The second pattern I see constantly is unclear ownership. Everyone assumes someone else is handling the internet order. No one confirms the freight elevator reservation. The IT team finds out about the move date two weeks before it happens. These are not rare edge cases. They are the default outcome when a move runs without a dedicated project manager.
What actually works is treating the office move like a construction project. It has phases, owners, deadlines, and dependencies. The companies that move well are the ones that build a real project plan in a tool everyone can see, assign a name to every task, and review progress weekly.
For moves in Westchester and New York City, local knowledge matters more than most business owners expect. Building access rules, freight elevator windows, permit requirements in Manhattan, and parking restrictions in White Plains all affect your timeline. Working with a team that knows these markets, like Atlanticstargroup, removes that friction before it becomes a delay.
The post-move phase is also underestimated. Moving in is not the finish line. The 30 to 90 days after move-in determine whether the new space actually works for your team. Build that review into your plan from the start.
— Admin
Atlanticstargroup handles the logistics so your team stays focused
Office moves in Westchester County and New York City require more than boxes and trucks. They require vendor coordination, building access management, phased scheduling, and real-time problem solving when things shift.

Atlanticstargroup manages office relocations in NYC and Westchester as a single point of accountability, overseeing carriers, scheduling, packing, and delivery from start to finish. For companies that also need storage during a phased transition, short-term storage options are available across the region. If your move involves a warehouse component, Atlanticstargroup's commercial relocation services cover that too. Request a quote and get a move plan built around your timeline, not a generic template.
FAQ
How far in advance should I start an office relocation checklist?
Start your office relocation planning checklist 6 to 12 months before your target move date. Complex moves involving IT infrastructure, lease negotiations, and vendor coordination require that lead time to execute without costly delays.
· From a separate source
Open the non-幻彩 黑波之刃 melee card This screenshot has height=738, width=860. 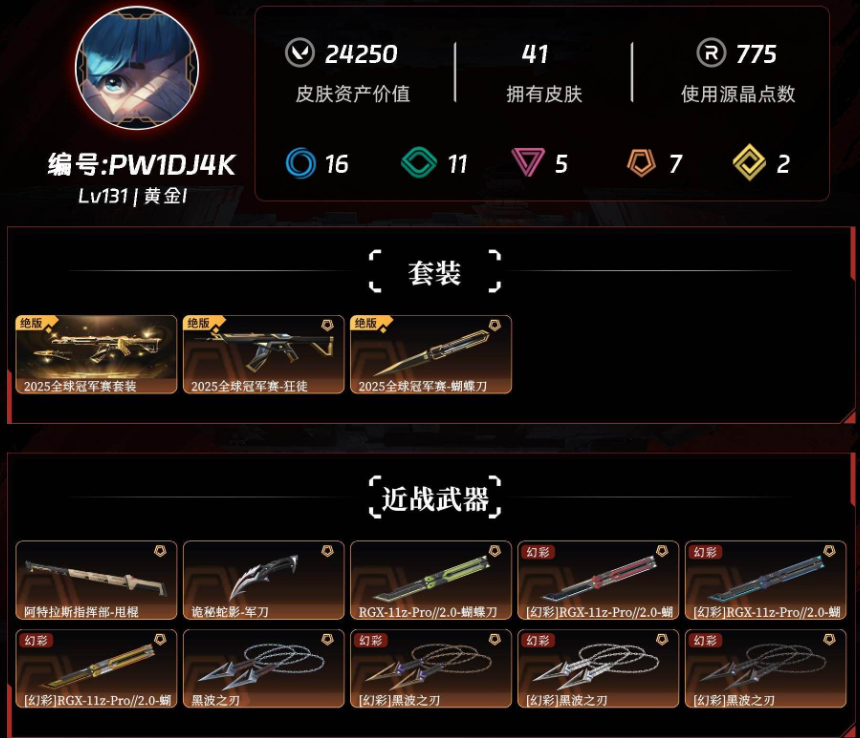(x=263, y=669)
Who should own the office move project?
A single project manager should own the end-to-end process, with named owners assigned across IT, HR, Facilities, and Finance. Shared ownership without a lead coordinator causes critical tasks to be missed.
What is the most common mistake in office relocations?
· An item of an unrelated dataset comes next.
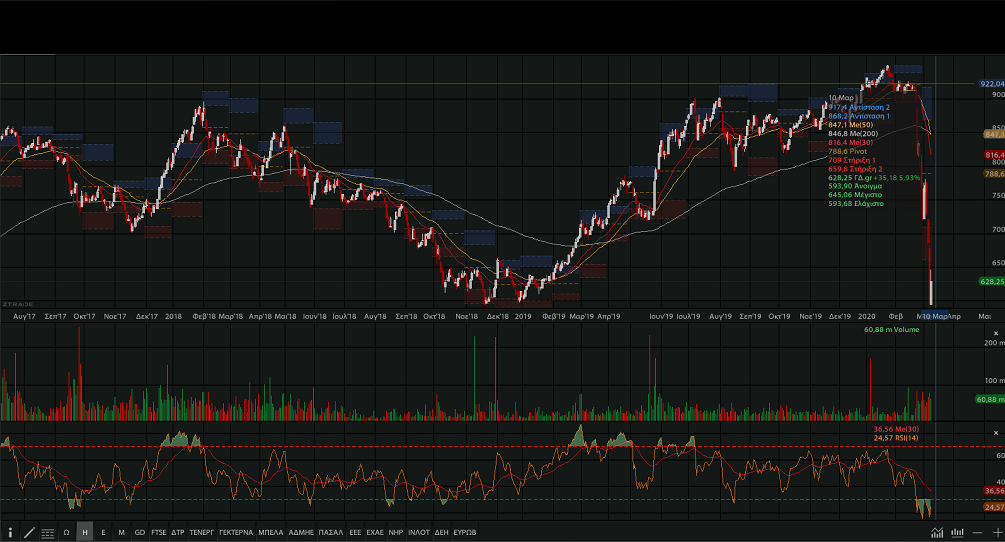The image size is (1005, 542).
Task: Close the Volume indicator panel
Action: coord(995,332)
Failing to order internet and telecom services immediately after signing the lease is the most common fatal mistake. Provisioning takes 60 to 90 days, and arriving at a new office without connectivity shuts down operations.
How do I minimize productivity loss during an office move?
Schedule the physical move during weekends or holidays and start planning at least six months in advance. Early planning reduces total relocation costs by up to 20% and keeps staff disruption to a minimum.
Does a warehouse relocation planning checklist differ from an office checklist?
The core phases are the same: strategic planning, vendor coordination, technology setup, and post-move review. Warehouse moves add inventory management, equipment decommissioning, and loading dock logistics as additional checklist categories.